= Alexander Hume-Campbell (1708–1760) =

The Honourable Alexander Hume-Campbell KC (15 February 1708 – 19 July 1760), of Birghamsheil, Berwickshire, was a Scottish lawyer and politician who sat in the House of Commons almost continuously from 1734 to 1760.

Hume-Campbell was the second surviving son of Alexander Hume-Campbell, 2nd Earl of Marchmont and his wife Margaret Campbell, daughter of Sir George Campbell of Cessnock. He was educated at a private school in London from 1716 until possibly 1721. He was in the Netherlands in Utrecht and Franeker between 1721 and probably 1725. He attended the University of Edinburgh and became an advocate in 1729. He entered Inner Temple and was called to the bar in 1731. He married Elizabeth Pettis of Savile Row, London on 16 July 1737.

At the 1734 British general election, Hume-Campbell was returned as Member of Parliament for Berwickshire at the same time as his twin brother Lord Polwarth was elected MP for Berwick-upon-Tweed.
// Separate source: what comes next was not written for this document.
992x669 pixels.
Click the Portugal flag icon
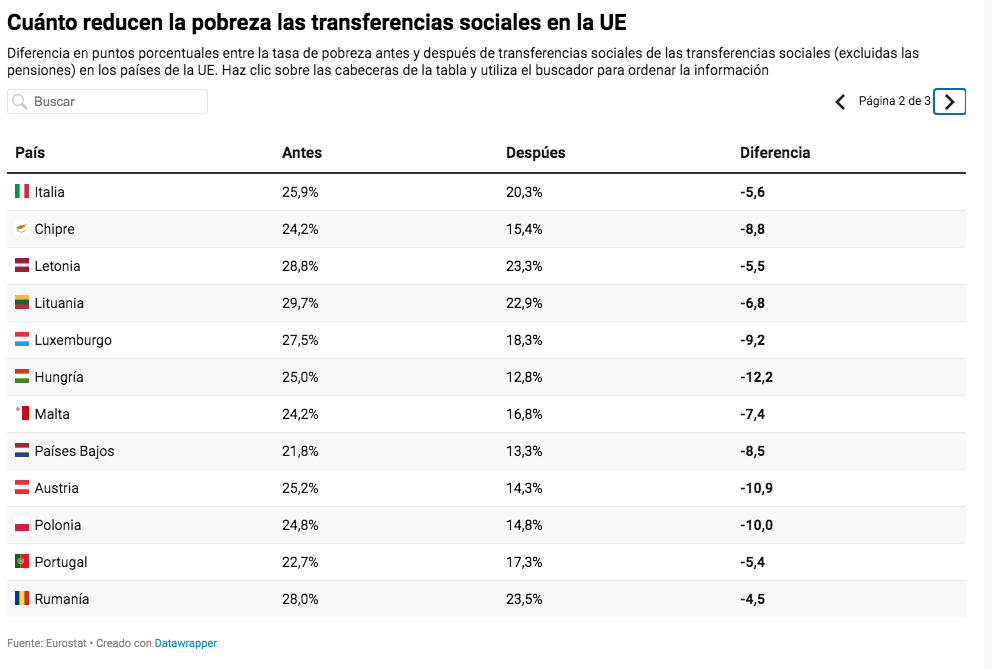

There was a double return at the 1741 British general election and he was eventually declared elected on 19 January 1742. He was Solicitor-general to the Prince of Wales from December 1741 to January 1746. He was returned again for Berwickshire in 1747. For most of the time from 1734 to 1754 he was in opposition, and during that time he built up a considerable practice at the English bar.

Hume Campbell was returned again for Berwickshire at the 1754 general election and took a very active part ... in support of the King's measures’. He was willing to connect himself with Newcastle in return for help against Pitt over the subsidy treaties. The brothers sought full support for their Berwickshire interest. In 1756 he was appointed Lord Clerk Register of Scotland and held the post for the rest of his life.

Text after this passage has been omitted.